In California, where beekeepers are the biggest producers of honey, the state is now the only one that requires a “critical mass” test before placing an individual bee on a hive.

The state of Florida banned the use of chemical pesticides in 2014, while others have moved to limit the use and even ban them altogether.

The Beekeepers of America is now calling for a “Critical Mass” test for all new bees to ensure the viability of their hive, and it has asked its members to submit their hive names and photos on a poll to help make the call.

The poll, which is open now, asks beekeepers to answer two questions about their hive: Which bees are in the colony?

and Which hive is safe to be in?

The poll will end on March 18 and the winner will receive a Beekeepers’ Award for beekeeping excellence. 

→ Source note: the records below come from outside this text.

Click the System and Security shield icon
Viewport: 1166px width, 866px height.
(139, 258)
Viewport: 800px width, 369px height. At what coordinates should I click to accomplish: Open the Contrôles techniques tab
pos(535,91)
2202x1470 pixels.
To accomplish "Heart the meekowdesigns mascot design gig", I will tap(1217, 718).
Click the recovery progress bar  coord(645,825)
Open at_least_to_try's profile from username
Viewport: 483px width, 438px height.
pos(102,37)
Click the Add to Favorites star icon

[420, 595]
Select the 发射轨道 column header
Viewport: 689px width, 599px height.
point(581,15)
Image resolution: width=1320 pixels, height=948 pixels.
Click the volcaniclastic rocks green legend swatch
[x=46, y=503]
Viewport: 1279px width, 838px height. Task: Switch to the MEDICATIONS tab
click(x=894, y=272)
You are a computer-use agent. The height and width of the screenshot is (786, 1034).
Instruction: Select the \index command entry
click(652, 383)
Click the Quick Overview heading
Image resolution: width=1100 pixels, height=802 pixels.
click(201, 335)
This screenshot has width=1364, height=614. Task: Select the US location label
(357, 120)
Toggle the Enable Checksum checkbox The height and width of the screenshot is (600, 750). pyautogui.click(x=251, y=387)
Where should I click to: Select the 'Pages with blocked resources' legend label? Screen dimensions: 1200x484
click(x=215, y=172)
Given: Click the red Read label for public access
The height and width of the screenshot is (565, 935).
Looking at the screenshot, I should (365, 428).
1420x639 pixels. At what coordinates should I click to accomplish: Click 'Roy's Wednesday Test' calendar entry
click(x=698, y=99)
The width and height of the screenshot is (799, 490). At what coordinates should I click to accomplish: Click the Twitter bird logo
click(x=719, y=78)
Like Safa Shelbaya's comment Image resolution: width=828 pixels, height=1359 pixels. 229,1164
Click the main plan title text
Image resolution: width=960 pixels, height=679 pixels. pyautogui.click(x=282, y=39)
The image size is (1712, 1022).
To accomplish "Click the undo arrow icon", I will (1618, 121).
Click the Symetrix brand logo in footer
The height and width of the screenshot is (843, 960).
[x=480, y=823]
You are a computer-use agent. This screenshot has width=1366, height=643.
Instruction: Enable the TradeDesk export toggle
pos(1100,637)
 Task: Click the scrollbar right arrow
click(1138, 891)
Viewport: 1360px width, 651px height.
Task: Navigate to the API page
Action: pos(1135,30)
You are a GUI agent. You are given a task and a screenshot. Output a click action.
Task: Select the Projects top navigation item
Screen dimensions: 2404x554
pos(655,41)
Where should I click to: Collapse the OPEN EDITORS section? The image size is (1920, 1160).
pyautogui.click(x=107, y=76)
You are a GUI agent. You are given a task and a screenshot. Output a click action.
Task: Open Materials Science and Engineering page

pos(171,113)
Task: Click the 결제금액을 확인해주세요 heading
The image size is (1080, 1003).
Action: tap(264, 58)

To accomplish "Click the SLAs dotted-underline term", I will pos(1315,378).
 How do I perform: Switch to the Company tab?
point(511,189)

The poll will be open until March 20.

What’s the latest in the honey bee crackdown?

The Department of Agriculture has been ordered to halt its honey bee inspections, and a court has ordered the U.S. Department of Justice to investigate, following a ruling that found the state was guilty of violating the U-N-Peace treaty.

Beekeepers, conservationists, and other beekeepers have accused the state of failing to take steps to prevent the colonies from becoming contaminated with the deadly Varroa mite.

Beekeeper Mark J. Murgatroyd of the Maryland Apiary Association says the new directive is “completely unacceptable.”

In March, the USDA announced it would cease bee inspections for the first time in four decades.

Mungratroyd says beekeepers should not have to worry about finding their colonies contaminated with mites because the state has put up a fence, and the USDA has been using its resources to keep the bees away from those areas.

Mergatroys attorney, John D. Pascale, says the order is “an outrageous and unnecessary intrusion into the beekeeping business.”

“It’s absolutely ridiculous that we would have to stop inspections at all if the beekeepers weren’t in a position to do it,” Murgar says.

“They’re being told to get out of the business and they’re being given no information about what the rules are, no guidance about what’s going on.”

Murga says the state’s decision to close beekeeping was “unconstitutional and an abuse of power” and that it was unfair to beekeepers and their customers.

“We can’t get the bees back to our farms,” Merga says.

Migratory beekeepers say they’re not going anywhere.

The Maryland Apiarist Association is calling for an international court of justice to rule that the state is guilty of illegal importation of honey.

Moulton says that while the bees are being destroyed, there’s no harm to the environment because the U.-N-peace treaty stipulates that honey must be imported from non-contaminated regions.

“The only thing that’s going to benefit bees is the honey, and we can’t be dependent on honey imports,” Moultons attorney, David R. Peczner, says.

The U.N.-Peace treaty was signed by the United States and 17 other nations in 1973.

Molloy says the bee colonies have already suffered, and that’s why he supports the new rule.

“This is the only way to stop the bee population from going down,” he says.